Síria

Jovem relata o inferno em Ghouta: "O interesse do estrangeiro não fez parar as bombas"

Jovem relata o inferno em Ghouta: "O interesse do estrangeiro não fez parar as bombas"

A história de Muhammad Najem, o miúdo de Ghouta Oriental que nos mostra como é viver no inferno da Síria e que já deixou de acreditar na paz.

Tem 15 anos e quase 27 mil seguidores no Twitter. Poderia ser apenas mais um YouTuber famoso. Mas não. Muhammad Najem vive numa das zonas mais perigosas do Mundo: Ghouta Oriental, pedaço amaldiçoado da Síria, onde morreram quase 700 pessoas na sequência de ataques aéreos, só nos últimos 13 dias de fevereiro. Em vez de vídeos sobre trivialidades, Najem dá a conhecer o horror diário daquele subúrbio de Damasco, disputado pelos rebeldes e pelo exército do presidente Bashar al-Assad desde 2013. Não se lembra do que é viver em paz. Os risos e as brincadeiras há muito que foram substituídos pelo estrépito das bombas. Mas tem a esperança de um dia voltar a ser um adolescente normal. O JN falou com o jovem "jornalista", em direto do inferno de Ghouta.

Quando é que começaste a tuitar sobre a guerra?

PUB

Há um ano comecei a publicar vídeos nas redes sociais. Queria mostrar a verdade que o regime sírio tem escondido. Gostava que todo o mundo visse o sofrimento de Ghouta Oriental depois do massacre dos últimos anos.

Nunca tiveste medo?

As bombas lançadas pelos soldados de Assad já nos assustaram milhares de vezes. Tudo o que tem acontecido deixou-nos paralisados. Mas quero continuar a tuitar.

Tens recebido muita atenção internacional. Isso é bom para ti?

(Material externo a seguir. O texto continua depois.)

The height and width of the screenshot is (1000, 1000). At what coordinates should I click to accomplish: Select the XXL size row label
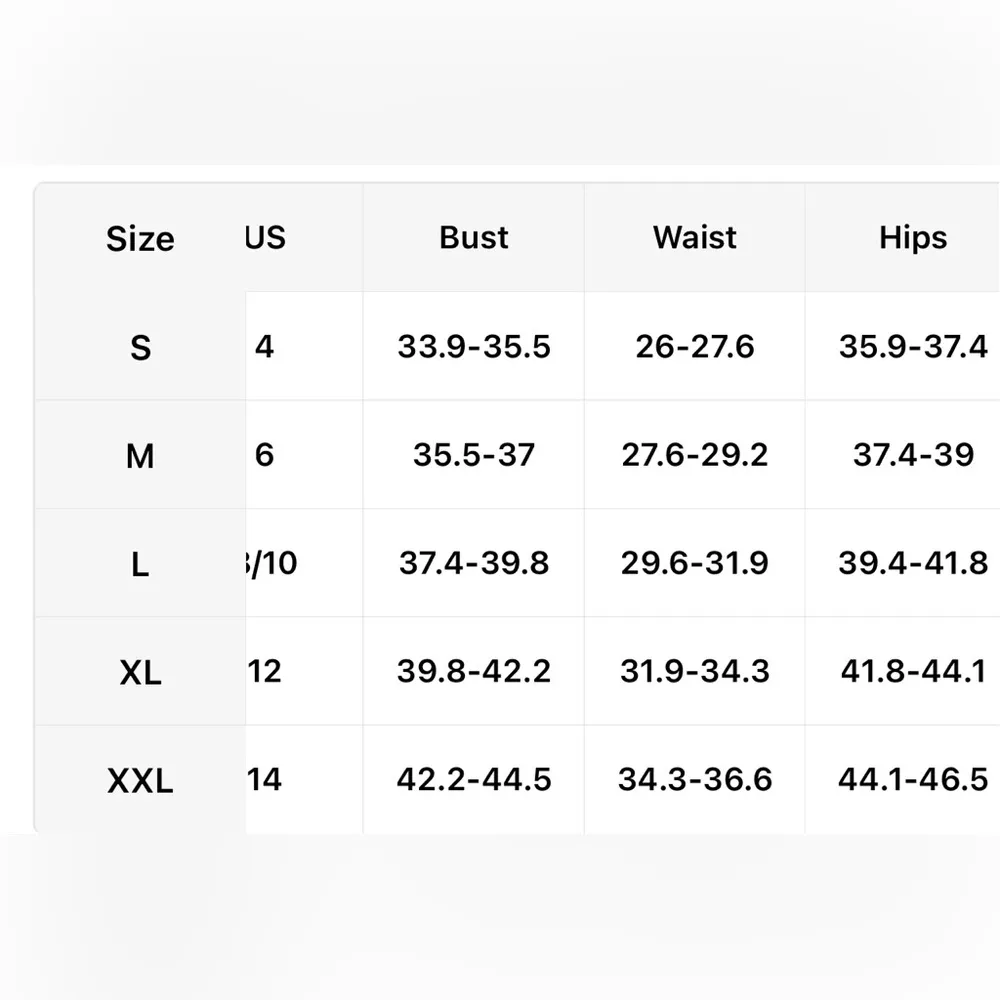click(x=140, y=780)
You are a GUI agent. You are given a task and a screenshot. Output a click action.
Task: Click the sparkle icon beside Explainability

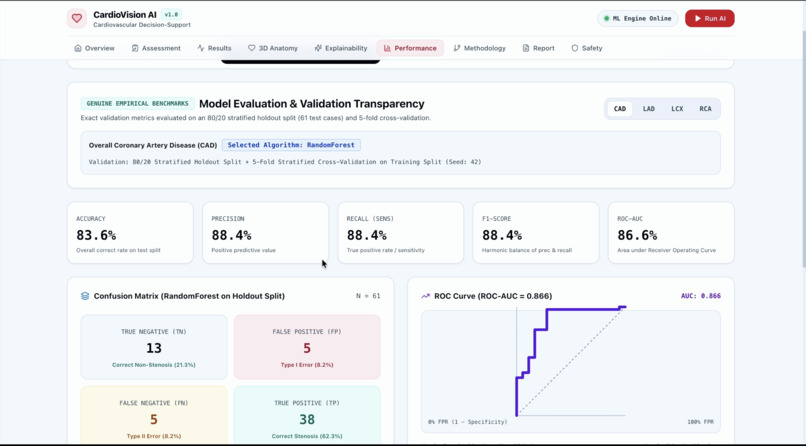[318, 48]
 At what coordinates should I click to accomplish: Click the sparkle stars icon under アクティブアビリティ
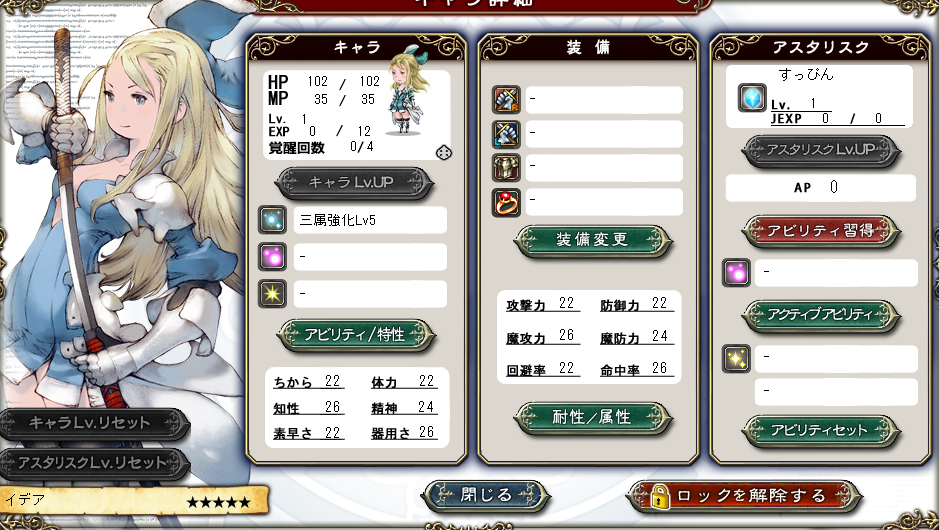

Não estou muito satisfeito, porque o interesse que os jornalistas estrangeiros têm naquilo que eu faço não ajudou a fazer parar as bombas.

Achas que alguma vez a paz vai regressar à Síria?

Não.

Consegues ir à escola?

Não. Foi tudo destruído pela violência do regime de Assad e pelo exército russo.

E como falas tão bem inglês?

A minha irmã, Hiba, é que me ensinou a falar e a escrever em inglês. Mas é muito difícil, porque nunca mais tive aulas desde que a guerra ficou mais violenta.

Ela trabalha?

Agora não. A guerra destruiu tudo. Tem 24 anos, trabalhava num hospital, aqui em Ghouta. É formada em análises laboratoriais, na Universidade de Damasco. Mas, tal como a maioria das pessoas, ficou sem trabalho.

Quem vive contigo?

A minha mãe e a minha irmã. O meu pai morreu num bombardeamento, há dois anos. Estava numa mesquita a rezar com outras pessoas quando foram atacados. Ele era carpinteiro e tinha uma oficina. Sinto falta de o ouvir. Lembro-me muitas vezes de quando ele reclamava comigo para não ir para muito longe quando ia jogar futebol. Ficava sempre zangado quando eu fugia de casa para comprar bananas. Ele também tinha um papagaio que todos os dias levava para a oficina e era muito engraçado quando o pássaro começava a imitar as pessoas e os carros.

Sem ir à escola, tens amigos? O que fazes durante o dia?

Não há muitas crianças com quem brincar. De duas em duas semanas consigo estar com os meus primos. Mas na maioria dos dias fico em casa. A minha mãe tem medo e não me deixa sair. Só saio daqui para ir comprar comida.

Como era a Síria antes da guerra?

Eu era muito pequeno. Tinha oito anos quando tudo começou. Não me lembro de muita coisa. Mas tenho saudades de jogar futebol com os meus amigos todas as sextas-feiras, junto à oficina do meu pai. Uma vez parti uma perna, mas marquei um golo. Fiquei todo contente.

Mudou muita coisa entretanto...

Há memórias que nunca vou esquecer. Já passei um mês inteiro sem ver o sol, escondido numa cave. Os homens saíam de madrugada para ir buscar comida e roupa. Também me lembro de um bombardeamento muito forte. Estava numa cave com a minha irmã. Não sabia onde estava a minha mãe. Depois contaram-me que ela estava num local que tinha sido atingido pelas bombas. Só parei de chorar quando voltei a estar com ela. Salvou-se graças ao meu tio. Mas ele foi atingido e morreu. Nem o conseguimos levar para o hospital por causa dos bombardeamentos.

O que queres fazer no futuro?

Gostava de ir para outro país, onde houvesse escolas, para continuar a estudar. Viver com outras crianças, como qualquer menino. Queria muito ser jornalista para reportar o sofrimento das pessoas oprimidas.